Whereas the pop elements of Things that go bump… make it candidly self-reflective, the Fieldgate Gallery exhibition displayed a marked lack of irony. This is refreshing given the habitual allusion in current practice to Romanticism, which has arguably been ironic since its inception. In Luke Brennan and Delaney Martin’s thrillingly disorienting and literary installations at Fieldgate, dark histories resurface as cinematic fantasy and psychological charge merge with reality. The apparent sincerity with which the artists embrace Gothic tropes adds another layer to the suspension of disbelief involved in navigating the work. But such sincerity does not preclude their critical investigation of history and Lynchian fixation with the sinister side of modern everyday experience.

Also featured in Gothic, the work of sculptor Douglas White fuses the manmade and organic in ways that upend nature. Counsel is made from two burnt recycling bins found abandoned on a London estate. The process of distortion has frozen them into gaping clods that hint at a cartoon version of anthropomorphism. These forms are fantastical, on the border of totem and comic book, yet dead serious, yielding grave historical and ecological questions that haunt rather than harass the viewer.

These artists bring a historically-rooted compulsion to muddle nature and artifice into the present. This stands out particularly in White’s intuitive use of materials (his sculptures issue largely from by-products, detritus, lucky finds), as well as Brennan and Martin’s deployment of media to psychological effect. In fact, both exhibitions showcase an exuberant attitude towards material experimentation. We see it in Tessa Farmer’s macabre yet ornamental memento mori fashioned out of the remains of small animals, featured in Gothic. At Cafe Gallery, Michael James Jones’ manipulation of film footage recalls the material artistry of the illusionist in early film history. Additionally, Anders Clausen’s busts follow upon a tradition associated with classical ideals, but, subjected to mutations in wood, plaster and paint, they claim a Gothic inheritance of monstrous beauty. This unbounded treatment of media pictures the artist as unfettered alchemist, unabashedly exerting his or her own will over matter. From Victor Frankenstein to The Silence of the Lambs’ Buffalo Bill, the Gothic tradition reserves a central role for this kind of artistic agency. In its stock “mad scientist” characters, villain meets naïve brainiac in an apocalyptic revision of the Romantics’ creative genius.

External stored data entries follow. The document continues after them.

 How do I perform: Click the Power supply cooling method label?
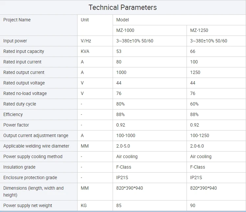(x=33, y=156)

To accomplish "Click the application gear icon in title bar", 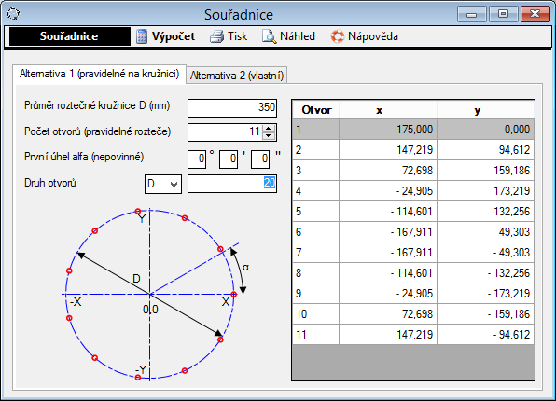I will point(13,14).

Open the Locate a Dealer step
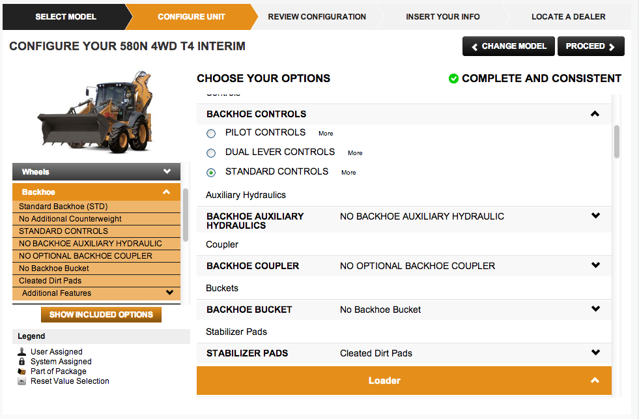(568, 17)
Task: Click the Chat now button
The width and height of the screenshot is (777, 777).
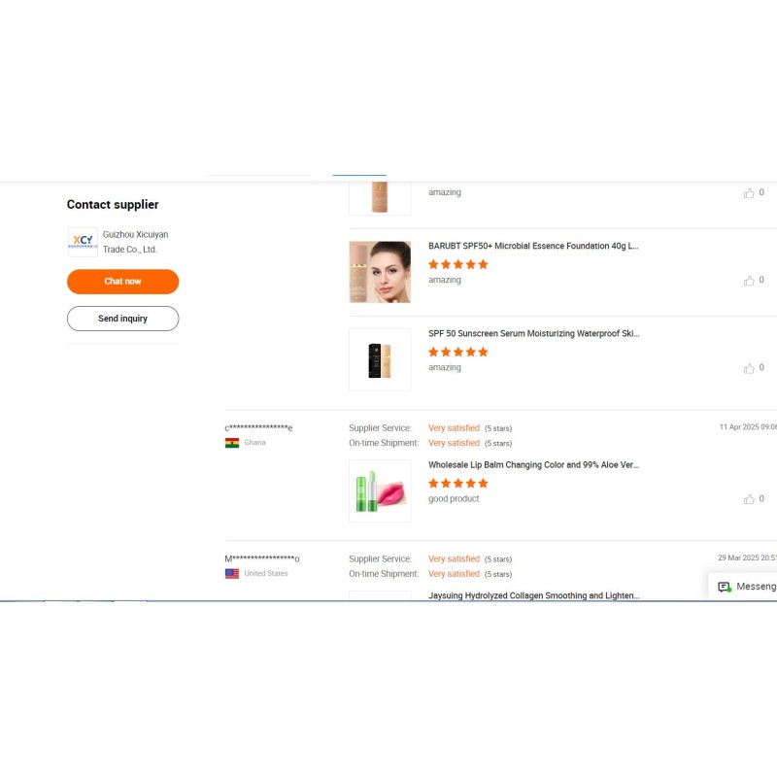Action: click(122, 282)
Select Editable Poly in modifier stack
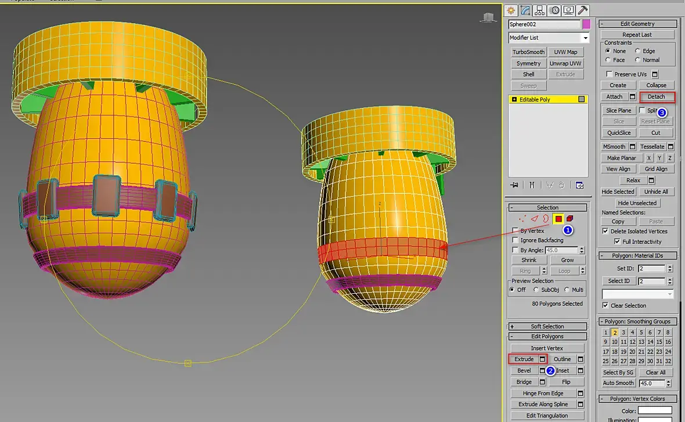 pyautogui.click(x=548, y=100)

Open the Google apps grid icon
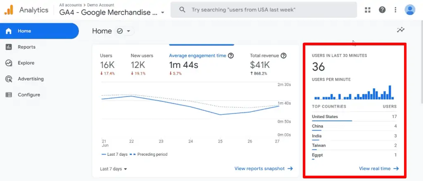coord(368,10)
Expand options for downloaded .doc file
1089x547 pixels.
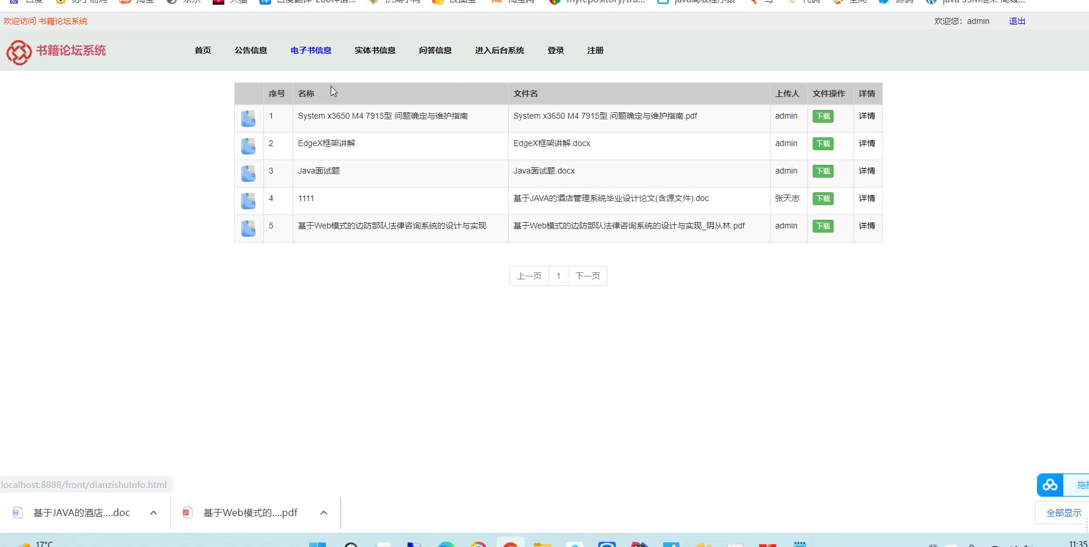pyautogui.click(x=153, y=513)
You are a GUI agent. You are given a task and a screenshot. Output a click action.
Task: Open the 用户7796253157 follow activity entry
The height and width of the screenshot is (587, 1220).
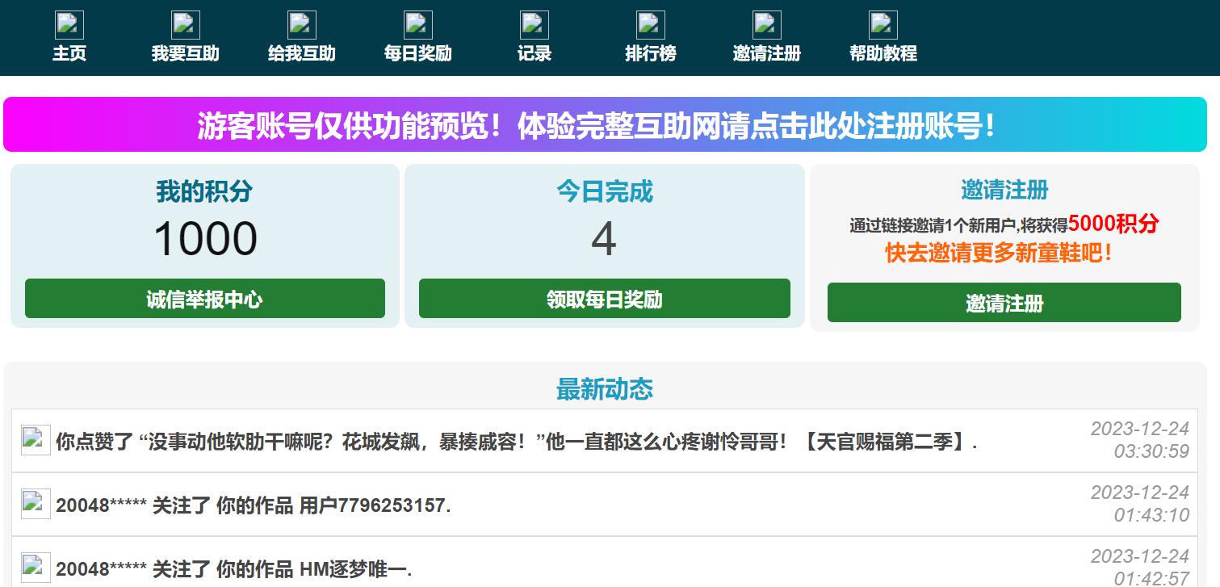point(253,506)
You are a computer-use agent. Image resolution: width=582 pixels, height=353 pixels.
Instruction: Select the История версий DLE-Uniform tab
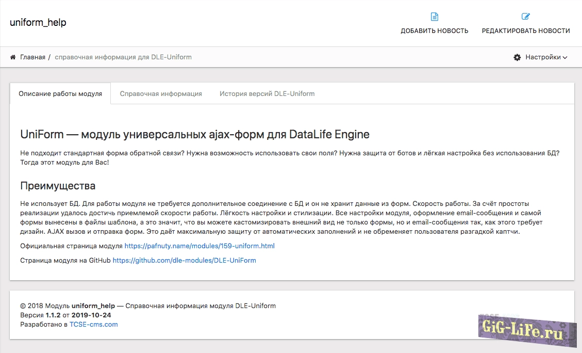pos(267,94)
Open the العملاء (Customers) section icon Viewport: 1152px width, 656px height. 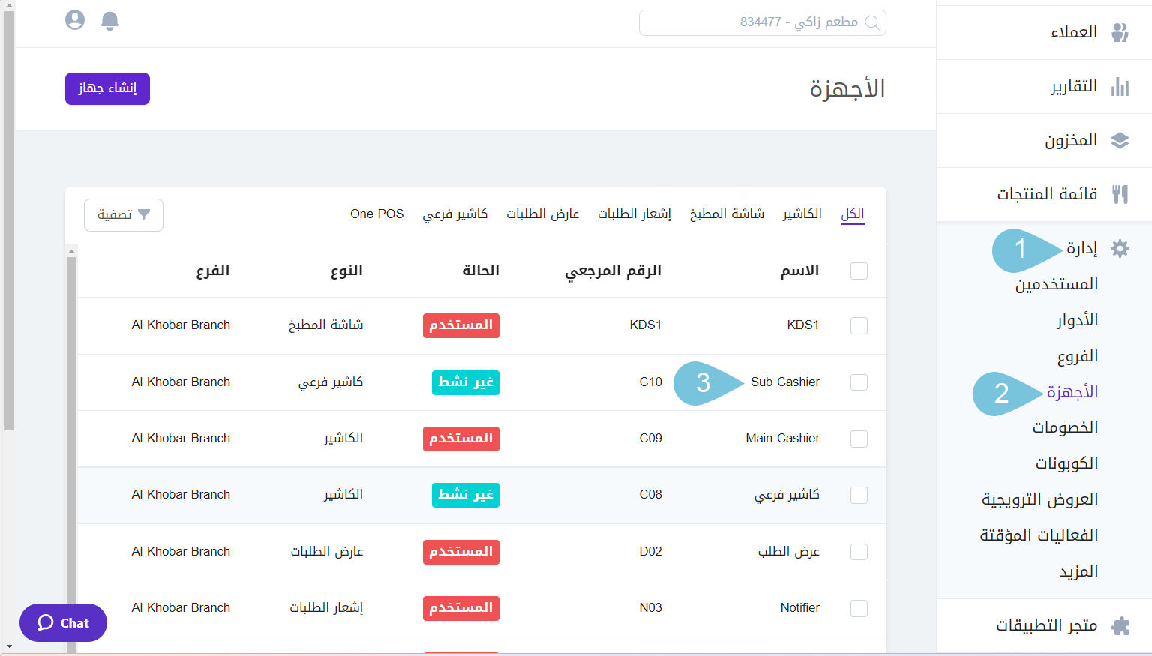click(1121, 32)
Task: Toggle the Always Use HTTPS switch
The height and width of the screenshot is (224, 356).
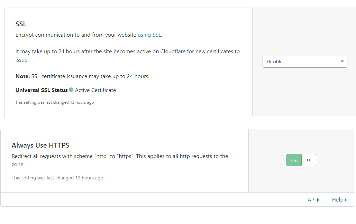Action: coord(301,160)
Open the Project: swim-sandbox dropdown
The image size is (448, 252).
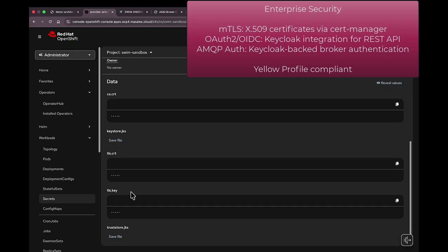coord(130,53)
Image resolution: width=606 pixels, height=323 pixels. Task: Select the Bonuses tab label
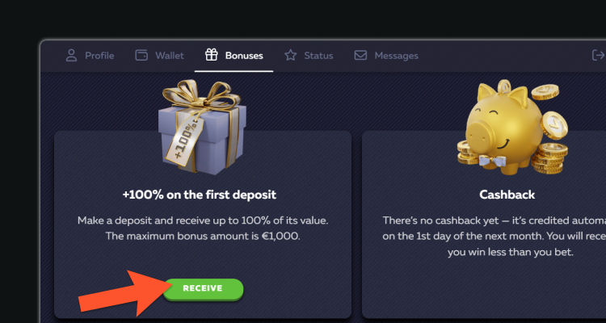coord(243,56)
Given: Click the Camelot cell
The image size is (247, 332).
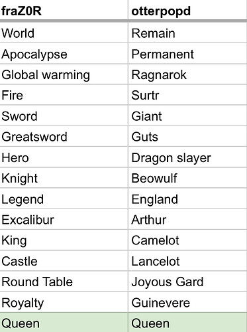Looking at the screenshot, I should 187,240.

It is unlikely that any of the artists featured in these shows define their art as “Gothic”. Mentions of the abject and the uncanny smatter their various texts and artists’ statements, but do not do justice to much of the work; the fractured and evolving Gothic is more multi-dimensional than the uncanny, and unlike the abject, which has grown aseptic with academic fashion, the Gothic is unabashedly pleasurable.

These shows indicate a tendency in current practice, and in doing so, grapple with the question of why this tendency exists now. And both quite aptly hold back on an answer. It is tempting to hazard a diagnosis of contemporary culture based on this resurgence of the Gothic in art. Many commentators respond with dismal hypotheses (Are we so emotionally repressed that we are drawn to this genre that revels in psychological extremes? Are we filling the vacuum left by growth of a society committed to rationality?). It’s difficult to speculate, especially in a discussion of only two exhibitions. However, such sweeping conclusions detract attention from something indicated by both Gothic and Things That Go Bump… That is, an earnest enjoyment – in art, the process of making it, and in the sensual, exuberant and bold potential of its constituent materials.

[1] Jean Baudrillard. The Transparency of Evil: Essays on Extreme Phenomena, trans. James Benedict (London and New York: Verso, 1993).